### Data for processing
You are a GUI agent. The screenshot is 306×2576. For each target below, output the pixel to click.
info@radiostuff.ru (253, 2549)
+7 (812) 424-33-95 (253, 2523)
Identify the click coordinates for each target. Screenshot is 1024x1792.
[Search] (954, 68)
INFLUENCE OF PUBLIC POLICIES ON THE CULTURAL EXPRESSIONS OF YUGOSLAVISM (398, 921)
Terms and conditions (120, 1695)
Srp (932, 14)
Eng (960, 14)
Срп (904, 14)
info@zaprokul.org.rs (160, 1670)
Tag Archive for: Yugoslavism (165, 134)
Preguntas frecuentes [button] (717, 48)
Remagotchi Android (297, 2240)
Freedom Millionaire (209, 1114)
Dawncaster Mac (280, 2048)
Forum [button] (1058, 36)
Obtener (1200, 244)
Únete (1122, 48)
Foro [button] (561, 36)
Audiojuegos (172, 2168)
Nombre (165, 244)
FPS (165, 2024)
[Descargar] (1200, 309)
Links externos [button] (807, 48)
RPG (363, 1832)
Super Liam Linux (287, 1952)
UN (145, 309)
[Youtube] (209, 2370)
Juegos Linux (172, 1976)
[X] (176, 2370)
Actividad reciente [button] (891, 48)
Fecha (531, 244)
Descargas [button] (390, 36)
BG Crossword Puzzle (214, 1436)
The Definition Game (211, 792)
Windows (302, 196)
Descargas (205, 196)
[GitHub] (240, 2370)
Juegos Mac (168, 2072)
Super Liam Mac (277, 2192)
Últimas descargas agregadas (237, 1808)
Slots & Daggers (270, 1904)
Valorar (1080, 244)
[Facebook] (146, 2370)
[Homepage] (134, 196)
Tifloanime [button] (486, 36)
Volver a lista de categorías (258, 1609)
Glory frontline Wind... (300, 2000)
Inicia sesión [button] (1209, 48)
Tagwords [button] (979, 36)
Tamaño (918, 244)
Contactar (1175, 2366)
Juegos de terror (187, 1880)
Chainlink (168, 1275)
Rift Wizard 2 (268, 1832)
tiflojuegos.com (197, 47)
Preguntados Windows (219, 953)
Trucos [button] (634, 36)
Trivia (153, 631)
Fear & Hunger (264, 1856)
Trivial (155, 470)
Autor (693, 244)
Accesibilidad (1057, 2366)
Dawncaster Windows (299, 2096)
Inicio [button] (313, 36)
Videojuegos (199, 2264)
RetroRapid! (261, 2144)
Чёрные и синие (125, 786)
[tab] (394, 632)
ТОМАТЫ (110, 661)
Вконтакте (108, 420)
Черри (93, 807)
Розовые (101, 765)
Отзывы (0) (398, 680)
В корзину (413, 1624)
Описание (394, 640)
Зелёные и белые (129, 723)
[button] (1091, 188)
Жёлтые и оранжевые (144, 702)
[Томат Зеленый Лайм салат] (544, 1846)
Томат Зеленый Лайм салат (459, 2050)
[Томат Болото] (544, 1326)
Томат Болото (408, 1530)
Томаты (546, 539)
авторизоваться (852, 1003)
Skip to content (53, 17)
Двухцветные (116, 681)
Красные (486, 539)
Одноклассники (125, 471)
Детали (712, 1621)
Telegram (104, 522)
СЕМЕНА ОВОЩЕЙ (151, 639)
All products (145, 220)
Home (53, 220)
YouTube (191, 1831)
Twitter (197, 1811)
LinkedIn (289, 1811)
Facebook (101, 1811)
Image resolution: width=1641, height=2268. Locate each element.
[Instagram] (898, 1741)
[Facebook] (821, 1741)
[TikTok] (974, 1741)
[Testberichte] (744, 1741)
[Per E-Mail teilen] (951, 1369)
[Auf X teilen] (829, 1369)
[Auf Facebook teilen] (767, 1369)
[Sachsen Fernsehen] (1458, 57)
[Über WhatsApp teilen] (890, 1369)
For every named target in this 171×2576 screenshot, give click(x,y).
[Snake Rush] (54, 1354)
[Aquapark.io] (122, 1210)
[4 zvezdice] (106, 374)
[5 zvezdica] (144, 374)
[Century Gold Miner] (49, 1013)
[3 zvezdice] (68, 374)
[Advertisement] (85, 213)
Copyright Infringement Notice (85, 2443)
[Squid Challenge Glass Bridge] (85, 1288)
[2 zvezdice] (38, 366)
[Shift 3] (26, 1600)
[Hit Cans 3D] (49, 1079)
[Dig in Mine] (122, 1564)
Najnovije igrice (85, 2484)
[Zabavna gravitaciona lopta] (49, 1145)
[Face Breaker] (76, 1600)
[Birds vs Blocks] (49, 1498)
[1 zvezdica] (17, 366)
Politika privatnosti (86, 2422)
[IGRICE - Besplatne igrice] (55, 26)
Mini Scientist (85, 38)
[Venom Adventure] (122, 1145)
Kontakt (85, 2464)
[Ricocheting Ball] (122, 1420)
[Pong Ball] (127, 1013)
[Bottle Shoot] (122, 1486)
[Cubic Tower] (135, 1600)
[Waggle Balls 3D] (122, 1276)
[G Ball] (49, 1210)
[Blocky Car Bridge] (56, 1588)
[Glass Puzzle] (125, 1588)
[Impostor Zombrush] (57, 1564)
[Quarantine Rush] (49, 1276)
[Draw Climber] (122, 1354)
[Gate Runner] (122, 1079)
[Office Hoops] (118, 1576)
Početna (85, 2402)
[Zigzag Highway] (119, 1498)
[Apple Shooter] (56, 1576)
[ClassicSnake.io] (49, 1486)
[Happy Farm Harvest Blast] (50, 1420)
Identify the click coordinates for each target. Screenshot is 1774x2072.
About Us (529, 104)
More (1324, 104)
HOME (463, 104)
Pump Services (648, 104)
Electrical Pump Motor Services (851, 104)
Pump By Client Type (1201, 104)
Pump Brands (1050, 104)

### Activity
Look through the data above and return exactly the lines from the one that contains "Descargas (205, 196)" to the one that contains "Жёлтые и оранжевые (144, 702)", inclusive, with nothing else.

### Answer to the exercise
Descargas (205, 196)
[GitHub] (240, 2370)
Juegos Mac (168, 2072)
Super Liam Mac (277, 2192)
Últimas descargas agregadas (237, 1808)
Slots & Daggers (270, 1904)
Valorar (1080, 244)
[Facebook] (146, 2370)
[Homepage] (134, 196)
Tifloanime [button] (486, 36)
Volver a lista de categorías (258, 1609)
Glory frontline Wind... (300, 2000)
Inicia sesión [button] (1209, 48)
Tagwords [button] (979, 36)
Tamaño (918, 244)
Contactar (1175, 2366)
Juegos de terror (187, 1880)
Chainlink (168, 1275)
Rift Wizard 2 (268, 1832)
tiflojuegos.com (197, 47)
Preguntados Windows (219, 953)
Trucos [button] (634, 36)
Trivia (153, 631)
Fear & Hunger (264, 1856)
Trivial (155, 470)
Autor (693, 244)
Accesibilidad (1057, 2366)
Dawncaster Windows (299, 2096)
Inicio [button] (313, 36)
Videojuegos (199, 2264)
RetroRapid! (261, 2144)
Чёрные и синие (125, 786)
[tab] (394, 632)
ТОМАТЫ (110, 661)
Вконтакте (108, 420)
Черри (93, 807)
Розовые (101, 765)
Отзывы (0) (398, 680)
В корзину (413, 1624)
Описание (394, 640)
Зелёные и белые (129, 723)
[button] (1091, 188)
Жёлтые и оранжевые (144, 702)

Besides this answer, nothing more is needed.